Und dem Film tut es gut, dass sie keine Angst davor hat, zu fabulieren. Es gibt kaum Fotos oder schriftliche Belege für diese frühen Jahre von Howell, bekannt sind nur die Eckdaten wie seine Erfahrungen als Matrose eines Transportschiff der US Army in den arktischen Häfen von Russland, wo ihn die Idee der Revolution faszinierte.. Ein paar Einstellungen aus Eisensteins „Panzerkreuzer Potemkin“ sind in dies Bebilderung dieser Entwicklungsphase ebenso montiert worden wie Originalaufnahmen von der „Harlem Renaissance“, die Howell im New York der 20er Jahre miterlebt. Dieses ganz neue schwarze Selbstbewusstsein und die Begegnung mit seinem Landsmann Marcus Garvey, der als erster Haile Selassie als eine schwarze Alternative zu all den weißen Göttern ansah, formten Howell nachhaltig. Und der Film macht dies sehr informativ und anschaulich klar.
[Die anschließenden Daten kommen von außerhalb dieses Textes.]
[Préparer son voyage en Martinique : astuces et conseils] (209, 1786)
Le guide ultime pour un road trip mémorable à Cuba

Ein Brahmane aus der indischstämmigen Bevölkerungsschicht von Jamaika macht deutlich, wie groß die Einflüsse der Hindu-Religion auf die Rastafaris sind. So haben Dreadlocks und das rituelle Rauchen von Ganja eindeutig indische Ursprünge.

In den 30er Jahren kam Howell zurück nach Jamaika, in den 40ern gründete er eine ländliche Kommune namens Pinnacle und über diese können einige Zeitzeugen noch im Film berichten. Diese Veteranen der Rastafari-Bewegung sind durchweg große Erzähler, Prediger und Sänger. Und sie wechseln ständig zwischen Reminiszenzen, Prophezeiungen über das zerstörerische „Babylon“ und Zitaten aus Reggae-Songs hin und her. Durch sie wird dies auch ein bunter, wilder, sehr musikalischer Film.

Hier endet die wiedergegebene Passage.